Emdin, as quoted by Kenya Downs says: "The narrative itself … falsely positions the teacher, oftentimes a white teacher, as hero." (See "What 'White Folks Who Teach In The Hood' Get Wrong About Education," pbs.org, March 28, 2017.) That's a claim sans any pretense of overt prejudice and the demonstrative rejection of modernity. Bill Ayers and Angela Davis, two of the vilest domestic terrorists ever birthed on American soil, are presented as heroes to the same students referenced by Downs.
Downs writes that Emdin "draws parallels between current urban educational models and Native American schools of the past that measured success by how well students adapted to forced assimilation." Are we to take by that reasoning that the Native Americans were better off not being able to add, subtract, read, write and attend to the basic realities of day-to-day life consistent with modernity, by continuing to dress in skins and feathers?
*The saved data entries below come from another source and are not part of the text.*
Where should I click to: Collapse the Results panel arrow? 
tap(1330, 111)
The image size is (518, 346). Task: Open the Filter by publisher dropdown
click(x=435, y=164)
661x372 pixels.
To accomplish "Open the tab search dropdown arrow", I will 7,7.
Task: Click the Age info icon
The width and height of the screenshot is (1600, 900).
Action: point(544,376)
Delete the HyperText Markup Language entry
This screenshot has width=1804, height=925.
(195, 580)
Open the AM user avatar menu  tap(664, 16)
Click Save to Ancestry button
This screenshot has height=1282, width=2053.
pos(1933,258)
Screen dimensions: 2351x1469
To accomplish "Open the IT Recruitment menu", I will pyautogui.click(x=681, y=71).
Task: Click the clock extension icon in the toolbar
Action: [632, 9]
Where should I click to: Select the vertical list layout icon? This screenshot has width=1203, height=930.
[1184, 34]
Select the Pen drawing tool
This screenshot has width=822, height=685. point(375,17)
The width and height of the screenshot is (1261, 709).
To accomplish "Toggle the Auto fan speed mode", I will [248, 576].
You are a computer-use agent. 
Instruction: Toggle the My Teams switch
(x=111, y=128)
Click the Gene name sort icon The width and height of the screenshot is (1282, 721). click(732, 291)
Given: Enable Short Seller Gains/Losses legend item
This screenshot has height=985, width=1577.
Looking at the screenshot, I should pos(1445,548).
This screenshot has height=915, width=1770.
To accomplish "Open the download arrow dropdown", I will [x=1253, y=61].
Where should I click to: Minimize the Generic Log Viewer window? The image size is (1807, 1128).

Were they better off living in teepees or structures with indoor plumbing? Were they better off not advancing to the point of owning casinos based upon the application and implementation of what they were "forced to learn?"
Indians, or Native Americans as political correctness identifies them, were just as cruel to other tribes as the so-called white man was to them as a whole. Just as Africans were enslavers, merchants and death dealers to other Africans, but I digress.
Downs writes that Emdin "calls for a new approach to urban education that trains teachers to value the unique realities of minority children, incorporating their culture into classroom instruction."
In literary terms, the afore-stated rationality should be viewed as deeply flawed merism. The question that goes unanswered is what has this mindset done to elevate those it is pressed upon? Just how do Emdin and Downs propose to utilize the stark realities of the environment children in urban environments are growing up in? Are they to learn addition, subtraction and other mathematical constructs by using the number of gangbangers added or killed in a given period of time? Are they to learn business by utilizing the models of drug dealers? Are they to model the dysfunctional homes they were born into?
That which is being advocated is no different than San Diego, San Bernardino and Oakland, California, schools systems institutionalizing black children being taught Ebonics instead of standard English.
Emdin and Downs are advocating the most destructive form of disservice that can be perpetrated upon any group of people, and they are doing it based exclusively on skin color. They are advocating that the destructive, amoral, dysfunctional reality of the urban environs be maintained as cultural norms. They are foolishly advocating for the rejection of modernity based upon skin color. This brings me back to the question that both Downs and Emdin carefully avoided and that is: Just how has that mindset helped black urban students?
Skin color doesn't teach students – qualified, dedicated teachers do. If the ideology Emdin advocates and Downs applauds worked, there would be empirical evidence of same in every school district controlled by black school boards and teachers. If the dysfunctional urban environment and amoral climate within same worked, Chicago would not be leading the world in blacks murdering blacks, and black parents would not be embracing educational vouchers to get their children out of failed public school systems.
That which Emdin calls for does nothing but further skin color-based acrimony and victimology. It is a commitment to self-segregation and lowered expectations for success. And even more criminal, it is the redefining of success based upon calculated failure.